Depending on the quality and universality of the national health care system, mortality might also be different by socioeconomic groups. Also the likelihood of infection depends on an individual’s ability to isolate and reduce social contact. This is possible when working from home, but not for many other jobs, and might be next to impossible in certain living situations, for instance in multigenerational families.
Furthermore, social isolation and school closures could have a dramatic impact on health inequality, especially among children. The nutrition of children from disadvantaged backgrounds, as well as their medical care, is often supported by schools and other educational institutions. Prolonged school closures and home confinement can have a detrimental impact on children’s health, for instance on obesity, due to reduced physical activity, irregular sleep patterns, and less favorable diets.
Many factors can hereby also contribute to the psychological impact of the pandemic, even causing post-traumatic stress: fear of infection, frustration, lack of social contact with friends and teachers, lack of personal space, and family financial loss. It is not inconceivable that socio-economic disparities will play a role on the seriousness of these impacts. In the short and long run, these unequal health effects will negatively affect the productivity of children from disadvantaged backgrounds and consequently contribute to increasing skill inequality.
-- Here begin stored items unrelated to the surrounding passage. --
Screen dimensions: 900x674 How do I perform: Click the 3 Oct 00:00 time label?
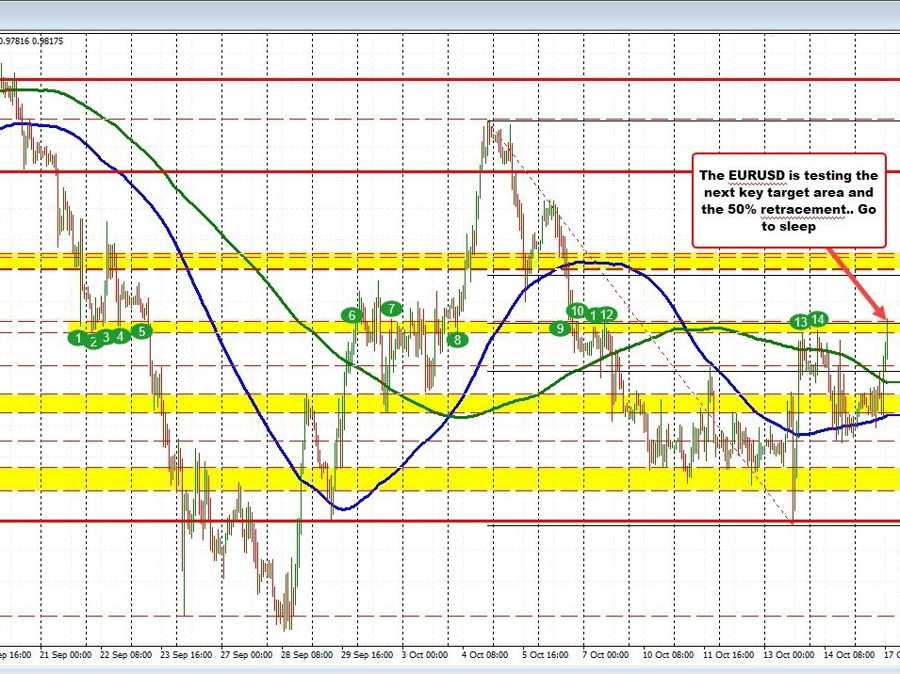425,655
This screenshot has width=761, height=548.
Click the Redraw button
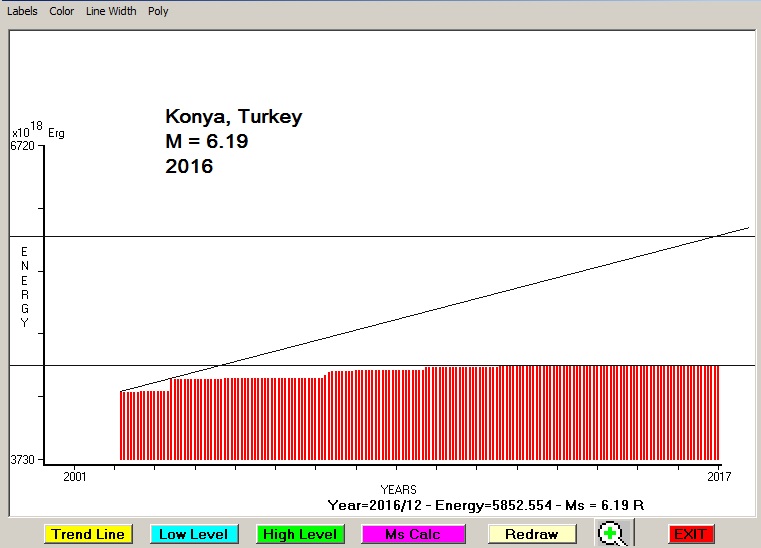pos(531,534)
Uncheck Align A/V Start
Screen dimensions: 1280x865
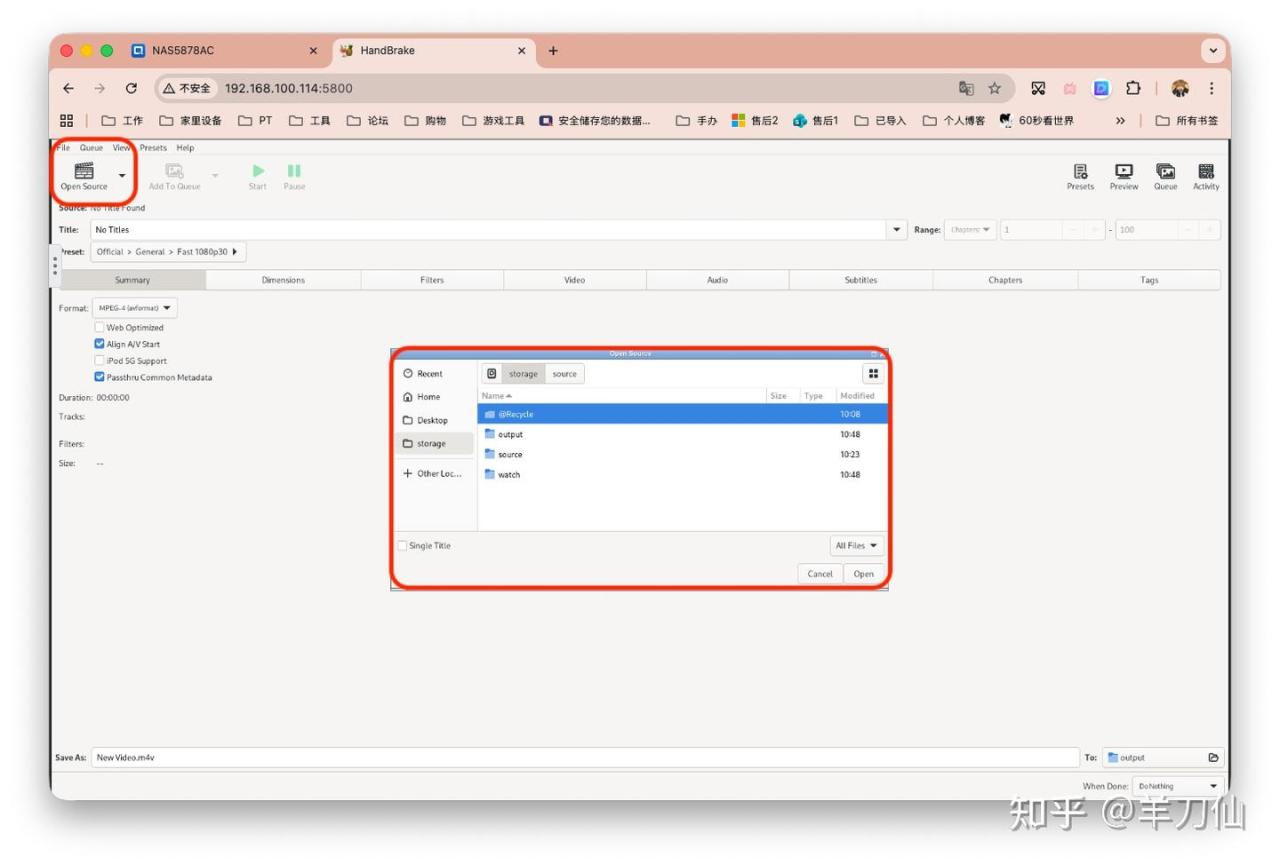[x=100, y=344]
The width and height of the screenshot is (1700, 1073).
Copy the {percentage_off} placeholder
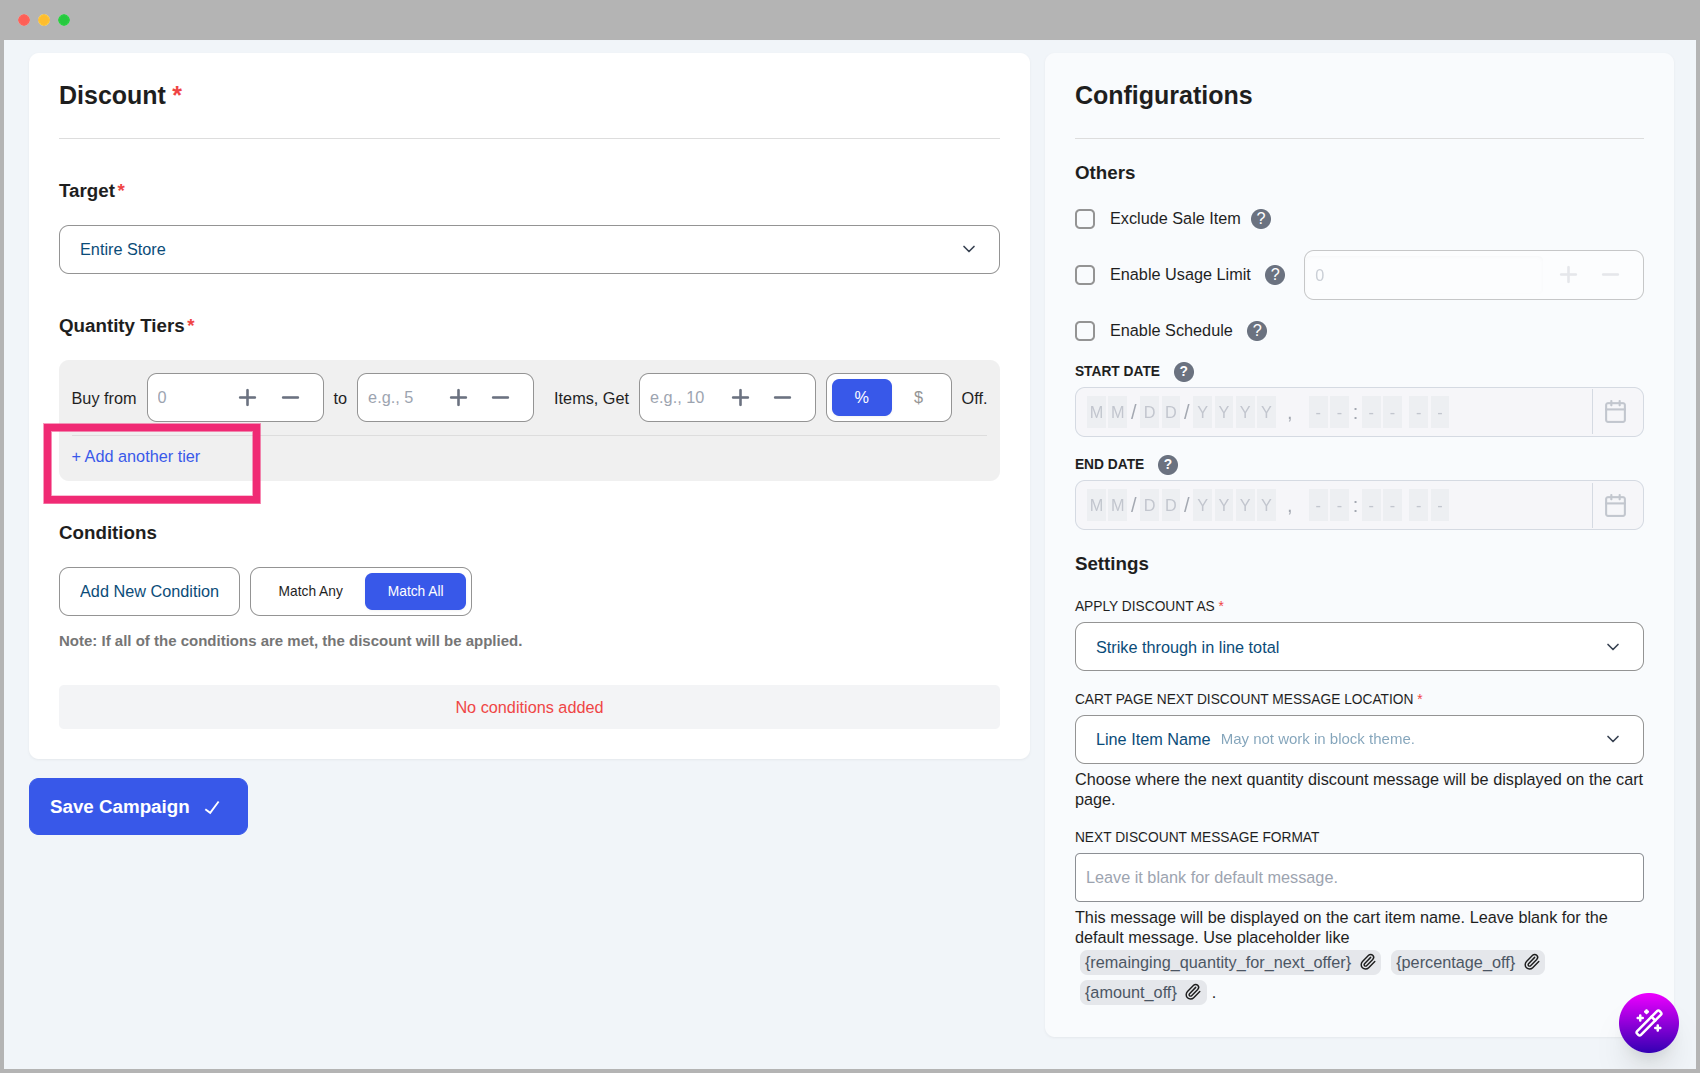pyautogui.click(x=1531, y=962)
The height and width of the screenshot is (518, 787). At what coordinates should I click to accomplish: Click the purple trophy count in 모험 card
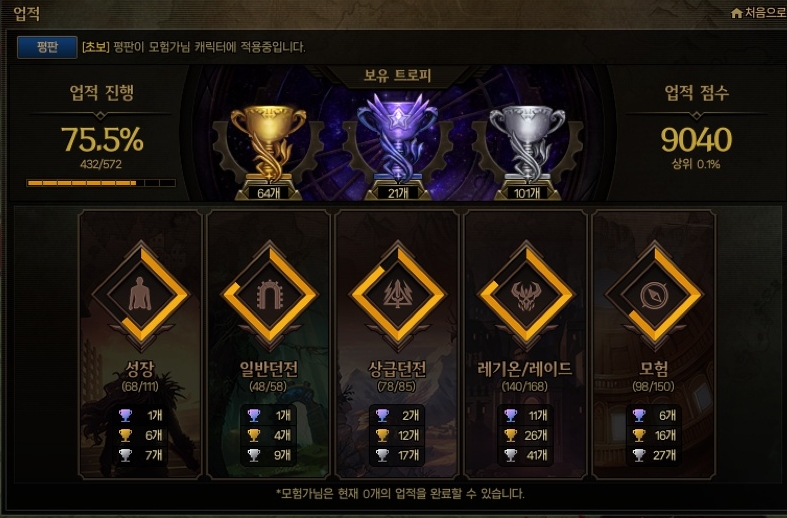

Past research shows that one important aspect for understanding the gravity of economic inequality, and its repercussions on equality of opportunity, is the intergenerational dimension of the phenomenon. The interplay of education, income, health and other factors will eventually define the strength of the effect of COVID-19 on future generations. Addressing the possible intergenerational effects of the pandemic with proper public policies and interventions will be crucial for mitigating the dramatic impact that the current situation could have on our societies in the long run.
Under normal circumstances, certain social policies, for instance the public provision of quality education and health, are effective at reducing the strength of association between the socioeconomic status of parents and that of their children. These measures will have to be adapted to the new situation caused by the pandemic. One possible decision that could be taken to alleviate at least the learning loss as soon as a school reopening will be save, could be to shorten school vacations to make up for the missed instructional time. Cost benefit analyses of school closures during flu epidemics estimate that this can be an efficient way to mitigate the outbreak while keeping the long run costs as low as possible. This could also alleviate parents from childcare burdens and give them additional time to make up for the possibly suffered income losses.
An additional, possibly effective strategy to close the educational gaps while strengthening social cohesion could be to implement collaborative learning among pupils in the classrooms. In any case, enacted post-pandemic measures and policies should be chosen judiciously and under consideration of scientific knowledge. Meanwhile, recent evidence suggests that interventions aimed at social distancing, like school closure and national quarantine policies, have successfully achieved their goals and avoided an even higher number of deaths. Suitable further strategies will need to be enacted to control the outbreak of COVID-19 and save lives, while safeguarding the interests of vulnerable families. This will be crucial for preventing a social crisis in the long run.